### What needs to be done:
What lines in the material hold the string "computer"? Copy out each of them.

### Exercise data:
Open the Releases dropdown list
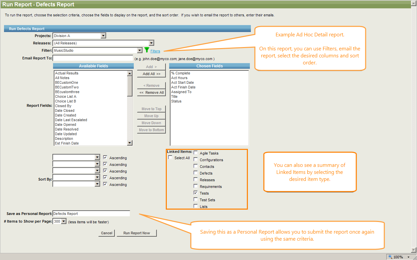The image size is (417, 260). [151, 43]
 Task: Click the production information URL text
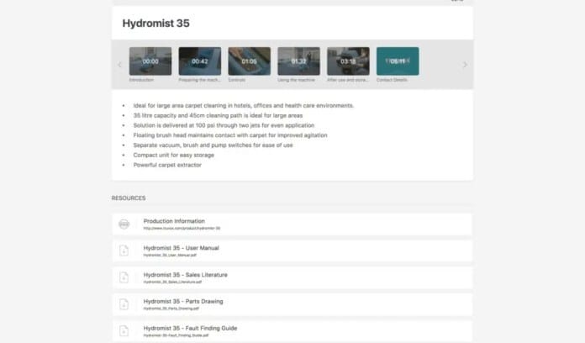tap(182, 228)
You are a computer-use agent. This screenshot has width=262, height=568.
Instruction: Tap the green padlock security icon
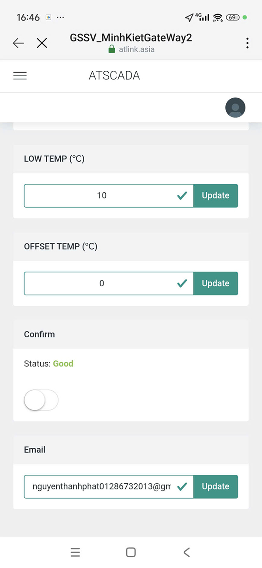(112, 49)
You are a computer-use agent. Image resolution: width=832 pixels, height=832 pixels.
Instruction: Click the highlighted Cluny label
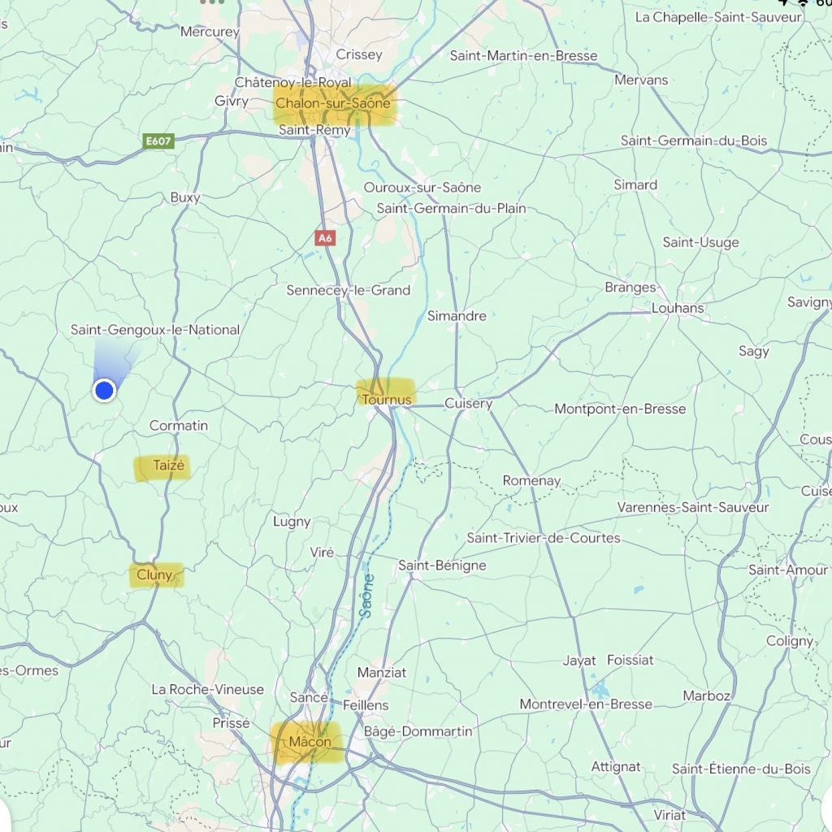(154, 575)
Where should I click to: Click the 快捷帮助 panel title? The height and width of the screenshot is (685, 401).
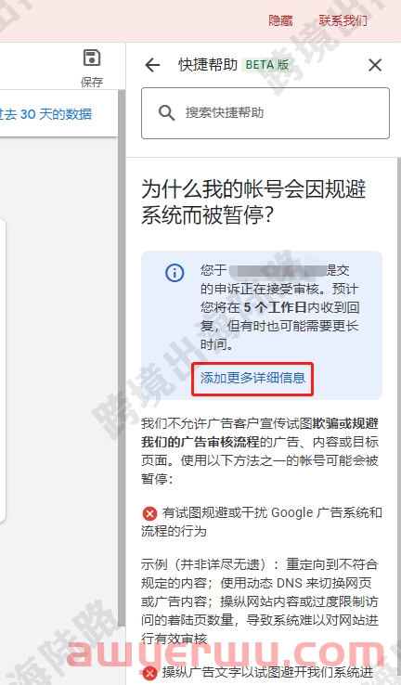pos(208,65)
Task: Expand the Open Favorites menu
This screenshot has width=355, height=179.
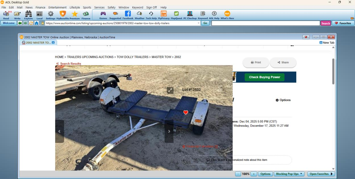Action: (321, 174)
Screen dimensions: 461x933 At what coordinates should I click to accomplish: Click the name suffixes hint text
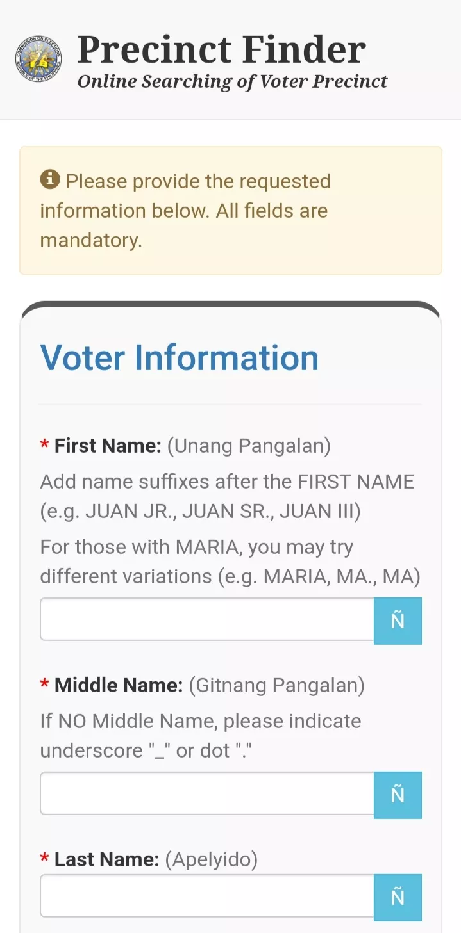[x=228, y=496]
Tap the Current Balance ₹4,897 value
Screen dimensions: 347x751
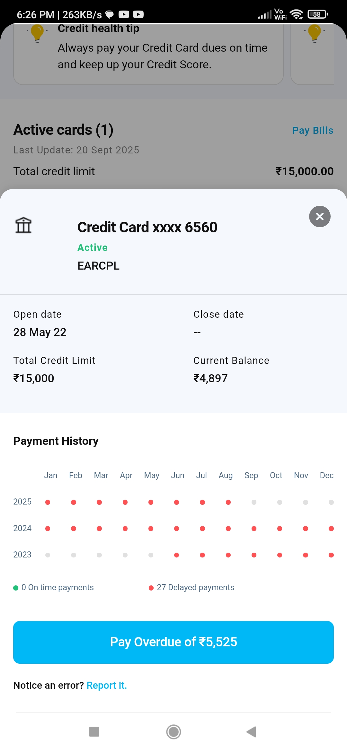click(210, 378)
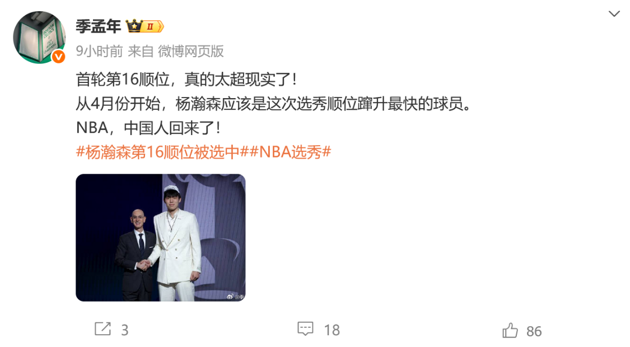Click the Weibo watermark on photo

(235, 297)
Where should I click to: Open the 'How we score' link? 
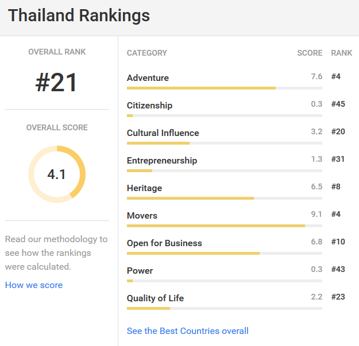click(34, 285)

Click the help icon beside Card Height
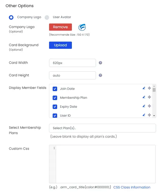tap(100, 75)
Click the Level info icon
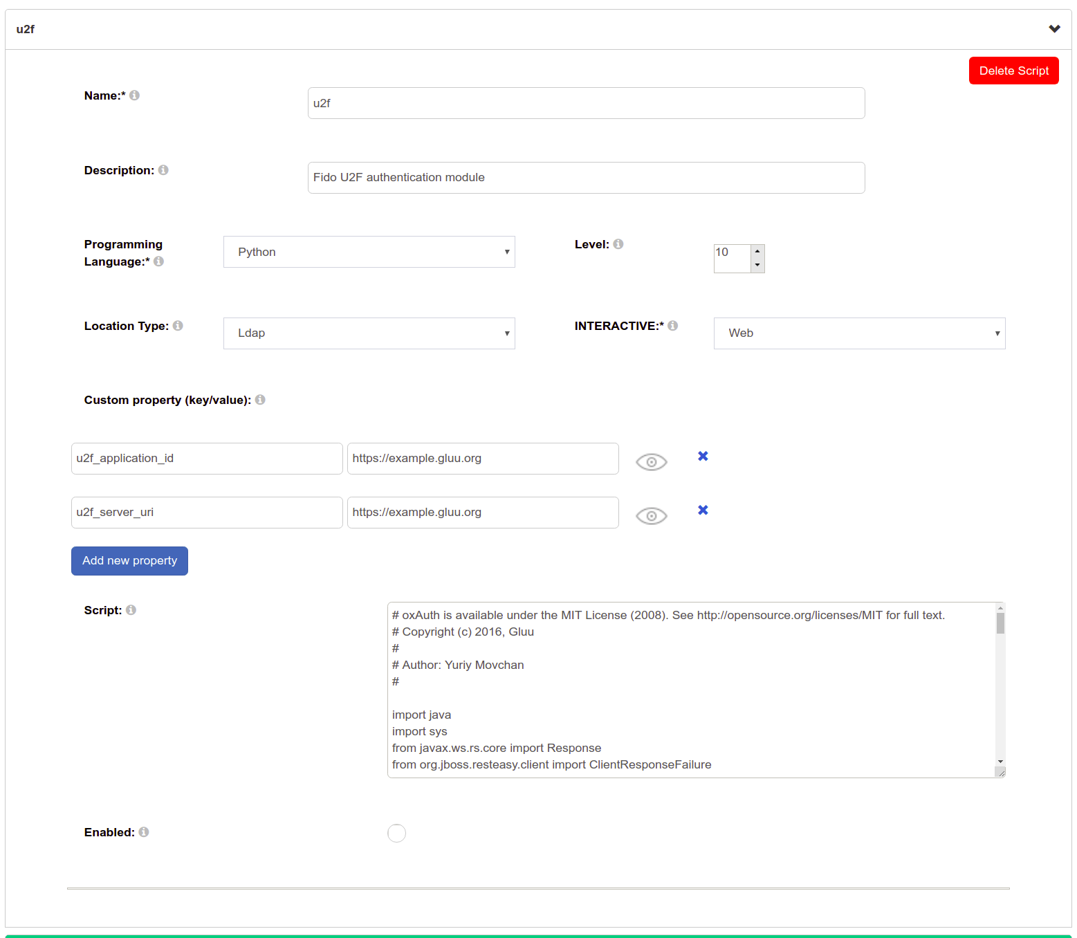 (618, 244)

### Result for this exercise:
You are a computer-use agent. This screenshot has width=262, height=568.
You are a computer-use agent. Image resolution: width=832 pixels, height=832 pixels.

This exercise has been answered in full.